AlphaQ
GRPO-Trained RL Agent for Minesweeper

Problem
LLMs struggle with tasks requiring iterative reasoning under partial information. Minesweeper is a clean testbed: probabilistic, partially observable, and demands consistent JSON output across many turns. Most off-the-shelf models either hallucinate structure or fail to maintain constraints across moves.
Approach
GRPO (Group Relative Policy Optimization) fine-tuning on Qwen2.5-14B-Instruct via Unsloth + LoRA, with a custom reward combining JSON-output purity, gameplay correctness, and strategic bonuses. Phase-stratified curriculum across 6 difficulty levels on 4,000 samples. Trained on AMD Instinct MI300X (192GB HBM3) under ROCm in BFloat16. A stack-based iterative engine handles boards up to 50×50 without re-prompting full state.
At a glance
Base model
Qwen2.5-14B-Instruct
Method
GRPO + LoRA
Training samples
4,000
Difficulty levels
6 (curriculum)
Max grid
50×50
Hardware
AMD MI300X · 192GB HBM3
Tech decisions
GRPO over PPO
Sample-efficient on small datasets and no separate value-model overhead.

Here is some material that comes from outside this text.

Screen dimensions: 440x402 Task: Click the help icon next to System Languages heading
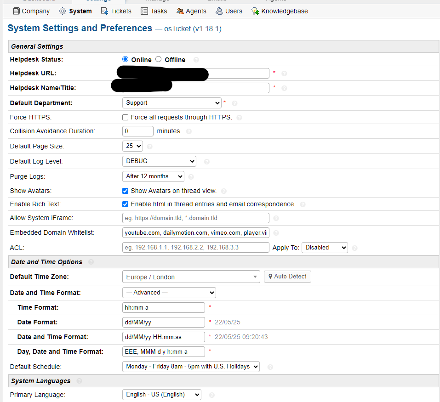[x=79, y=381]
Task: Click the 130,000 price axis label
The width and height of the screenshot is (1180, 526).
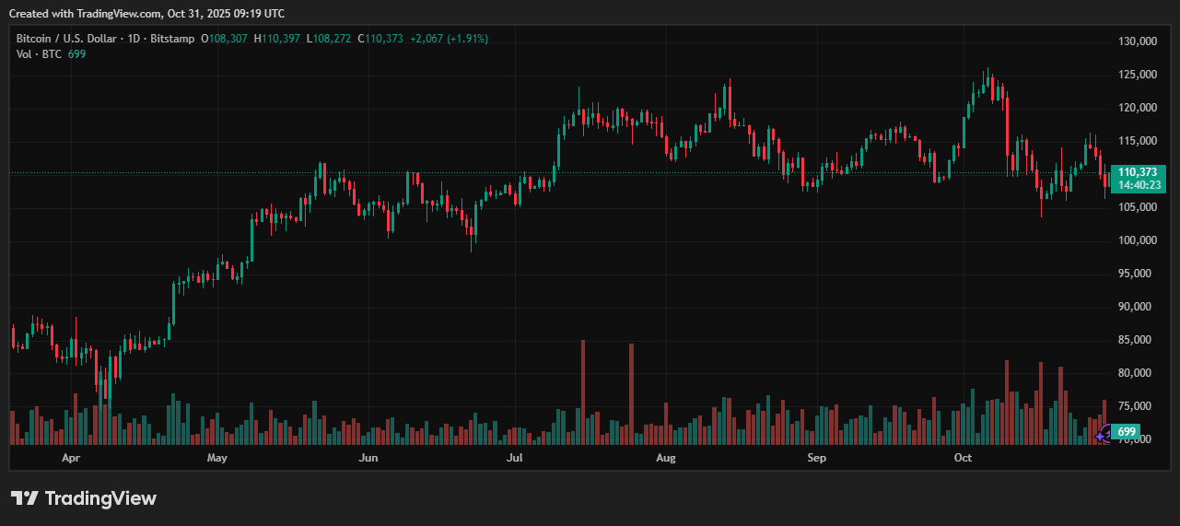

Phase-stratified curriculum
Starting easy prevents reward collapse and unstable rollouts on hard boards.
Composite reward (JSON + gameplay + strategy)
Single signal kept outputs both syntactically valid and strategically coherent.
Stack-based iterative engine
Avoids re-prompting full state on every move; scales to 50×50 without context blow-up.
AMD MI300X (192GB HBM3)
Fits the 14B model plus GRPO group rollouts in a single device.